Steve Baines

Personal information
- Full name: Stephen John Baines
- Date of birth: 23 June 1954 (age 71)
- Place of birth: Newark, Nottinghamshire, England
- Height: 6 ft 0 in (1.83 m)
- Position: Defender

Senior career*
- Years: Team / Apps / (Gls)
- 1972–1973: Nottingham Forest / 2 / (0)
- 1975–1978: Huddersfield Town / 114 / (10)
- 1978–1980: Bradford City / 99 / (17)
- 1980–1982: Walsall / 48 / (5)
- 1981: → Bury (loan) / 7 / (0)
- 1982–1983: Scunthorpe United / 38 / (1)
- 1983–1987: Chesterfield / 133 / (9)
- Total:  / 432 / (42)

= Steve Baines =

English footballer and referee

Stephen John Baines (born 23 June 1954) is an English former footballer and later a referee in the Football League. Born in Newark, Nottinghamshire, during his refereeing career he resided in Chesterfield, Derbyshire. He is the only referee in the League's history to have had a significant career previously as a professional player.

==Playing career==
Baines started his career with nearby Nottingham Forest, and made his debut in the 1972–73 season, but only played twice before being transferred to Huddersfield Town. He made over one hundred appearances for that club before moving to local rivals Bradford City in 1977. After 99 league games for them he departed to Walsall. There was a loan spell at Bury before he returned on a permanent transfer to Walsall. A final move to Chesterfield, where he spent the final years of his League career as player/coach, ended in 1987, after which he played briefly for various non-League clubs.

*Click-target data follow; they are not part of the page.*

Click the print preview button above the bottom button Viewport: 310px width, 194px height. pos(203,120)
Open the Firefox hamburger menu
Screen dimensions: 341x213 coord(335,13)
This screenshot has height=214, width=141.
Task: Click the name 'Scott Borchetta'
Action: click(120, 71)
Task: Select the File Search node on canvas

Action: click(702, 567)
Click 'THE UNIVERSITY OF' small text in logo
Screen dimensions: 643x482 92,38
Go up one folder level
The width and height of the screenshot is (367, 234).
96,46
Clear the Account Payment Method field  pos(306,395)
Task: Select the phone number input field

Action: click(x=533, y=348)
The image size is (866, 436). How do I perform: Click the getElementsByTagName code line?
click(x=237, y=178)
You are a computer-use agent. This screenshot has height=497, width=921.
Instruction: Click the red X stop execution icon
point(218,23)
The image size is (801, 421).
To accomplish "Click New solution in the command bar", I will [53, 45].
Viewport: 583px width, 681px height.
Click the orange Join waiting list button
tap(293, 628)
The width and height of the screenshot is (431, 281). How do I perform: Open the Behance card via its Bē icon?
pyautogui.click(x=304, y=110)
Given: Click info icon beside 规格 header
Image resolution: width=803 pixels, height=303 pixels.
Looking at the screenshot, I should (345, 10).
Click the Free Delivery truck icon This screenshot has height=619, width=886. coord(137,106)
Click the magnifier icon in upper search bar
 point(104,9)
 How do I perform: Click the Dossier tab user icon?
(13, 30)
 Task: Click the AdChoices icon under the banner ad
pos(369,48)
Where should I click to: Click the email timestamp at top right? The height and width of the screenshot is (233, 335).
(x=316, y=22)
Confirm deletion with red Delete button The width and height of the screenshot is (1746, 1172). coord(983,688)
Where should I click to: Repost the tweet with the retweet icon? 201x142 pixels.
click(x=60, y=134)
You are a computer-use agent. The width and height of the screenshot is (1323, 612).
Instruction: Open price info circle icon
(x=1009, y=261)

At the close of his playing career he had made almost 450 League appearances. He had generally operated as a centre-half, scoring 42 goals – a good record for this position. In the period from 1979–80 onwards he was sent off once, while on loan at Bury in January 1982.

==Refereeing career==
Baines remained in Chesterfield and worked in insurance. In a rare move for an ex-player he soon took up refereeing. He made good progress, reaching the Panel Leagues and becoming a Football League assistant in 1994. After just one year he was promoted to the Referees List. Only one other referee had ever been promoted that quickly – former Scottish League referee Joe Timmons, in 1987. Only two other referees – Bob Matthewson and John Lloyd – had previous professional playing experience but the pair only made five League appearances between them.

Baines had made the List after less than ten years refereeing. However he was still able to serve eight years as a Football League referee during which he had a low rate of red and yellow cards. He handled matches involving most of his former clubs although not Chesterfield, in line with League policy.